A Note to Our Clients
November 9, 2016
Expect Policies Which Will Boost Economic Growth.
- The financial markets are relatively calm this morning after selling off sharply last evening when the initial signs of Mr. Trump winning the election began to surface. We will now find out how much of what Mr. Trump said during the primaries and the race to the White House he meant and how much was posturing. With a Republican controlled Congress and a group of seasoned business leaders surrounding him as advisors and cabinet members, we expect the President-elect to move from his extreme positions to more of a right-of-center position which puts in place more pro-growth policies.
- In our view, Mr. Trump espoused his extreme positions on many topics to get America’s attention, and did he ever! The Donald Trump we saw on the campaign trail will not be the Donald Trump who will be the Leader of the Free World. Take foreign trade, for instance. We have always been “free traders,” but we have also always supported “fair trade.” We believe Mr. Trump’s stated positions on trade policy over the past 17 months are opening salvos on trade negotiations, not the likely policy positions to be pursued.

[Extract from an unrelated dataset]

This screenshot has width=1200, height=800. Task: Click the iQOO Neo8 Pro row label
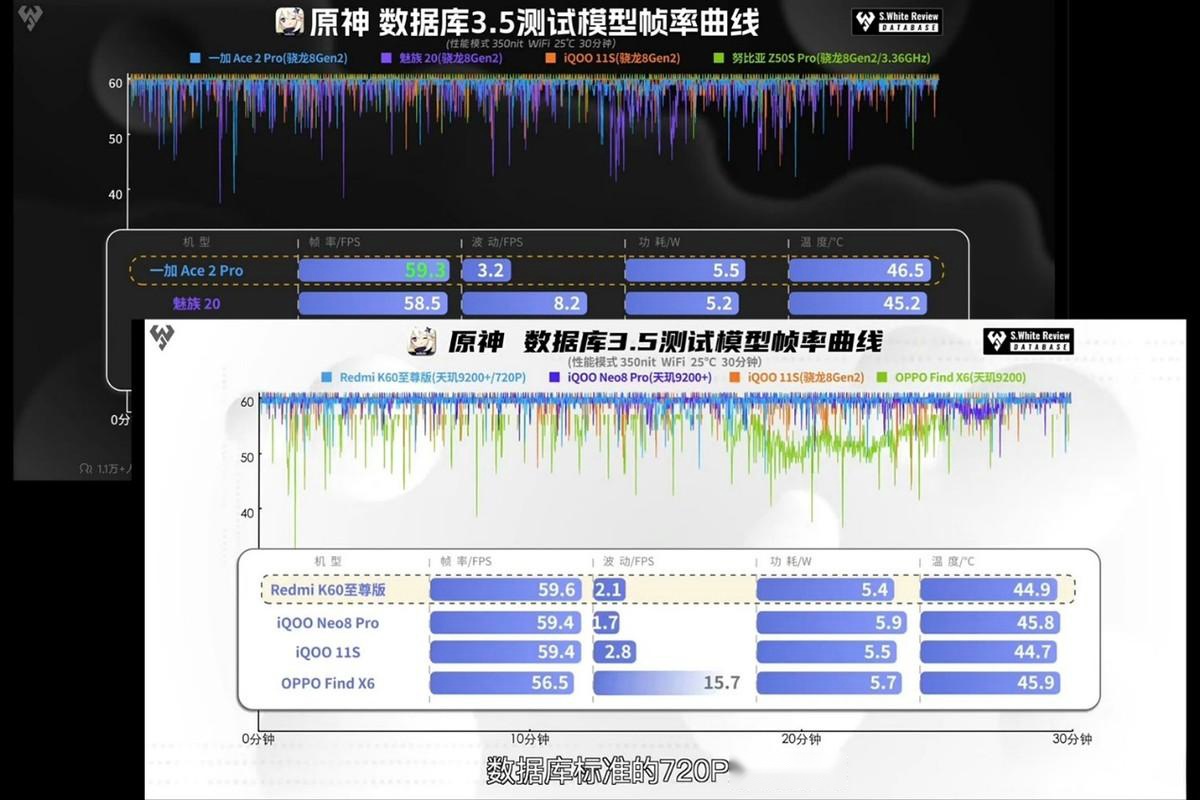(x=328, y=623)
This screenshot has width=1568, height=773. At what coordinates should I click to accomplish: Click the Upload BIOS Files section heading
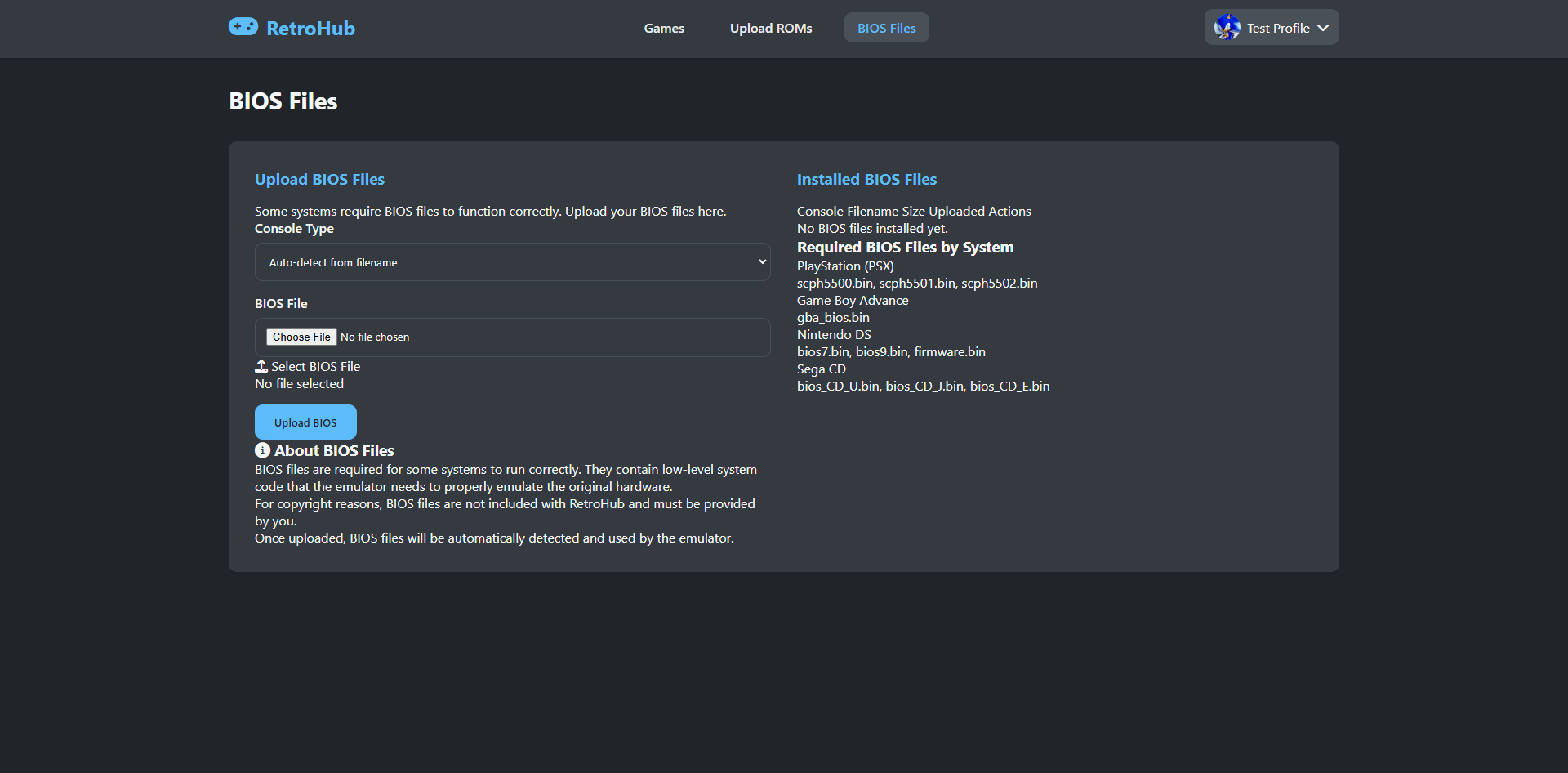(319, 179)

- Trump has a pro-growth tax agenda in terms of lowering the corporate income tax rate, repatriating the overseas profits of U.S. multinationals — spurring business capital spending and hiring — and a simplification of the personal income tax code. We expect the President-elect to promote the domestic energy industry, from big integrated oil companies to drillers and pipeline companies. In his acceptance speech last evening, Mr. Trump emphasized his plans to ramp up infrastructure spending across the country, stimulating growth and job creation.
- While Mr. Trump has stated that he would replace Janet Yellen as Chair of the Federal Reserve because he feels she has been too dovish in terms of raising or “normalizing” interest rates, keep in mind that there are six other governors of the Federal Reserve System who are voting members of the Federal Open Market Committee. Additionally, there are twelve presidents of Federal Reserve Banks who also serve, in rotation, as voting members of the FOMC.
- The Federal Reserve has a Congressional mandate to pursue maximum employment, stable prices, and moderate long-term interest rates. Within this structure, we do not expect a radical change in policy at the nation’s central bank, irrespective of who the chairperson is. Remember also that fixed income investors ultimately control the bond market and yields on marketable securities beyond one to two years to maturity.
- Should the Federal Reserve take a more hawkish turn in the aftermath of the Trump victory, yields on longer maturity fixed income securities would decline as the market discounted slower growth and moderating inflationary pressures, partially or wholly offsetting the tighter monetary policy being pursued by the Federal Reserve. As a final thought on the Federal Reserve do not be surprised if Janet Yellen resigns her position as Chair of the Federal Reserve before her four year term is set to end in February, 2018 if she felt the President-elect did not support her continuing in that position.
- We also expect Mr. Trump and the Republican Congress to roll back huge swaths of ObamaCare, but exactly how is unclear at the moment. The massive regulatory burden that has enveloped the business sector over the past eight years will be addressed and rolled back, unshackling the “animal spirits” of the private sector of the economy.
- Yields on longer maturity securities are likely to rise a touch over the next year. When you combine an outlook for healthier economic growth with the 2.8% year-on-year rise in average hourly earnings contained in last week’s payroll report — compared to 2.1% – 2.2% in the summer of 2015 — we look for the yield on the ten-year Treasury note to move toward a 2.0% to 2.5% trading range in short order.
- This great Republic of ours was made to deal with the vicissitudes that take place over time, particularly in the political arena. Look back over the history of this great nation and the numerous challenges that it has faced and overcome. America has survived bitter elections before and it will again, allowing our great nation to continue to thrive and prosper. We look for further gains in common stock prices with corporate earnings recovering and pro-growth economic policies on the horizon.
Pierre G. Allard
Joseph T. Keating
Chief Investment Officer
The opinions and ideas expressed in the commentary are those of the individual making them and not necessarily those of CenterState Bank of Florida, N.A. The statistical information contained herein is obtained from sources deemed reliable, but the accuracy of such information cannot be guaranteed. Past performance is not predictive of future results.